Monday 13 May 2013

Sorry, but are you suggesting it's our fault...?

'...making clothes for shoppers in the West...'
This was the comment added in to the report by BBC correspondent Sanjoy Majumder (0.54-0.56) as he described the remarkable survival of Reshma the seamstress in the rubble of the collapsed building in Dhaka, Bangladesh.
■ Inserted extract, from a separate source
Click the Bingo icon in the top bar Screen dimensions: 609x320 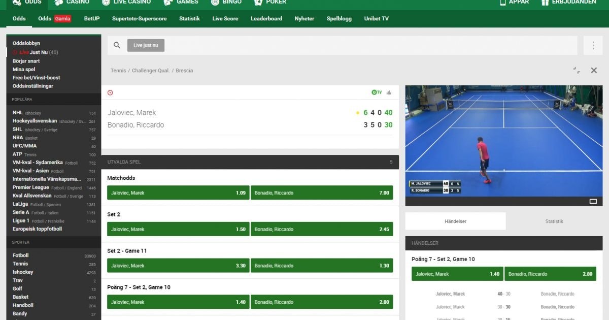pyautogui.click(x=215, y=2)
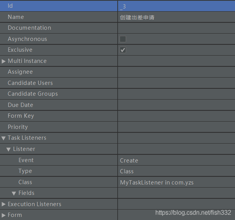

Dhaka survivor Reshma: 'I did not imagine I would survive'

Now maybe I'm being a little bit over-sensitive about this, but am I the only one who picked up on the rather accusatory tone of the comment by Mr Majumder? It was almost as if he is suggesting that, if we in the West were not obsessed with buying cheap clothes from shops such as Primark, then Ramesh and the 1,000 people less fortunate than her would not have been working in a building that was unsafe and would not have had their lives taken away from them when said building collapsed.
Blame, if it belongs anywhere, is with those who ignored the bloody great cracks in the structure that appeared the day before its collapse, or maybe with Bangladeshi authorities and their inability to maintain any kind of reasonable building standards.
Or does it...?
Perhaps, just perhaps, there is an argument to say that if we, the 'shoppers in the West' did not have the ridiculous expectation (fuelled, it has to be said, by big global brands all trying to undercut each other whilst peddling the 'throw-away' culture) that we should be able to buy 10 tee-shirts for £3, then maybe those same global brands wouldn't be outsourcing production to third-world countries where costs are so much lower because they don't have to provide the same levels of safety, health protection, working conditions, wages, etc and safe buildings that they do in the West...
Perhaps if we all took a minute to think about exactly how the likes of Primark are able to make silk three-piece suits on the other side of the world and ship them over to the UK and stock them in big High Street stores and still only charge £3.95 (with a free silk tie and cotton shirt), maybe we'd start to think twice about whether it is morally correct for us to provide, through our purchases, our tacit approval of the use of unsafe, nay deadly factories in far-off countries where lives are less important than profit.
So, maybe, just maybe, Mr Majumder has a point.